このように、オブジェクトは属性値仕事(機能)を持っています。仕事(機能)にはその仕事を遂行するという行動が伴います。 属性と仕事(機能)をセットに考える事をカプセル化といいます。 このカプセル化により、データとそれを操作する手続きを一体化して「オブジェクト」として定義し、 オブジェクト内の細かい仕様や構造を外部から隠蔽することができます。このことにより、プログラムの保守性が向上し、 プログラムを部分的に利用するといった、プログラムの再利用ができるようになります。

<<カプセル化(隠蔽)のメリット>>
社員のデータは一定ではなく、「昇給する」「辞める」「結婚して名前が変わる」などと変化し続ける。 オブジェクト指向では、オブジェクトのデータが時間の経過に伴って変化することをオブジェクトの状態が変化するという。 オブジェクトの状態を変化させるにはデータを直接書き換える方法がある。しかし欠点があり、 入力ミスによってオブジェクトの状態に矛盾が生じる可能性がある(給与の設定をミスするとか)。カプセル化をすることにより、、
・オブジェクト外部から,オブジェクト内部のデータに直接アクセスすることは好ましくな い。よってデータをオブジェクト内に隠蔽し、外部から直接アクセスできないようにする。
・外部にはメソッドの仕様だけを公開し、メソッド経由でデータにアクセスさせる。
・これにより単純な数値設定ミス等を防ぐ。

というメリットが生まれる。

●クラス

クラスとは同じ特性を持つオブジェクトをひとまとめにしたものです。クラスはオブジェクトの 特性を抽象化したものです。クラスは一般的に単語の頭文字は大文字、2文字以降は小文字の名詞で表します。 クラスは、その意味や属性、操作の差異に注目して分類することができます。 分類されたクラスを元のクラスのサブクラス元のクラスをスーパークラスと呼びます。下の絵を見てみて下さい。


「食べ物」クラスは「米」、「麺」、「パン」というサブクラスに分けられます。ちなみに、スーパークラスは「食べ物」です。


●インスタンス

クラスに属するオブジェクトをインスタンスと呼びます。詳しくは下の図のように表せます。


クラス「食べ物」のインスタンスはおにぎりやカレー、クラス「会社」のインスタンスは A社、B社となります。

●クラスとインスタンスの違い

クラスとインスタンスは似たような意味で使われることが多いですが、はっきりとした違いがあります。 下の図を見てみて下さい。


たこ焼きは、たこ焼き器により作られます。一度たこ焼き器を買っておけば、いつでもたこ焼きを焼くことができます。 しかし、たこ焼き器がなければたこ焼きを作ることはできません。ここでいう、たこ焼き器がクラスで、たこ焼きがインスタンスとなります。

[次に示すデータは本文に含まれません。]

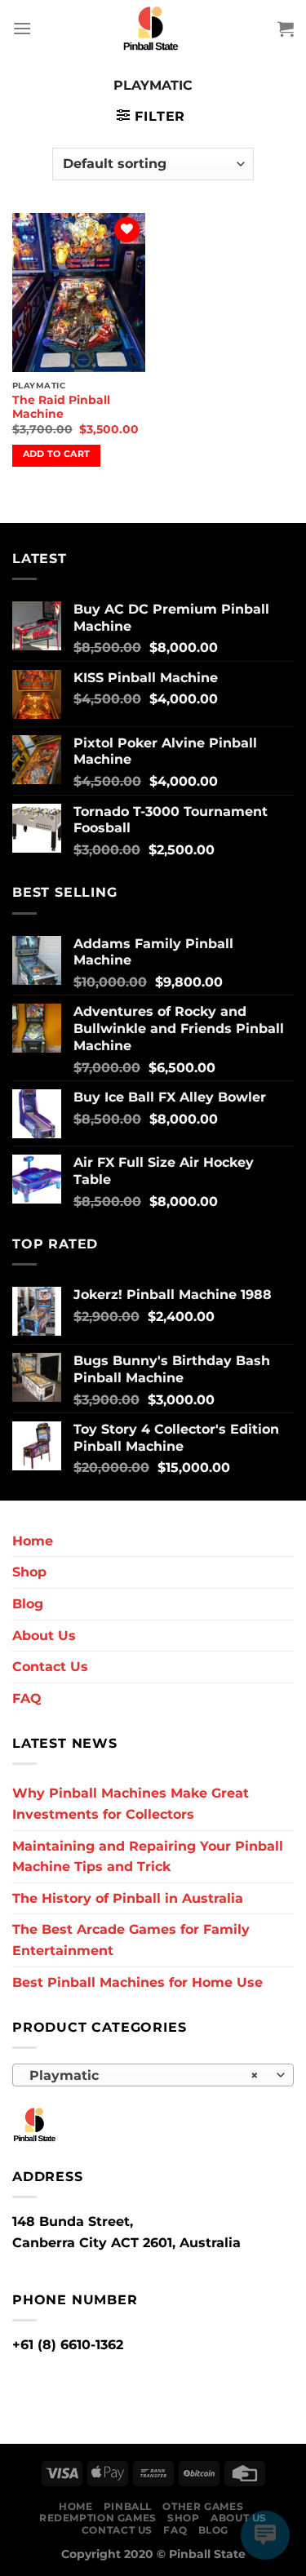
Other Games (202, 2506)
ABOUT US (239, 2518)
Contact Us (50, 1666)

今回たこ焼き器とたこ焼きに例えたように、クラス(たこ焼き器)が設計図で、その設計図どおりに作った製品がインスタンス(たこ焼き)となります。 たこ焼き器の設計図を書いただけではたこ焼きを作ることはできず、その設計図を元にたこ焼き器を作り、 できたたこ焼き器でたこ焼きを焼けば、たこ焼きを食べることができます。クラスとインスタンスの関係は 次章でも解説していきます。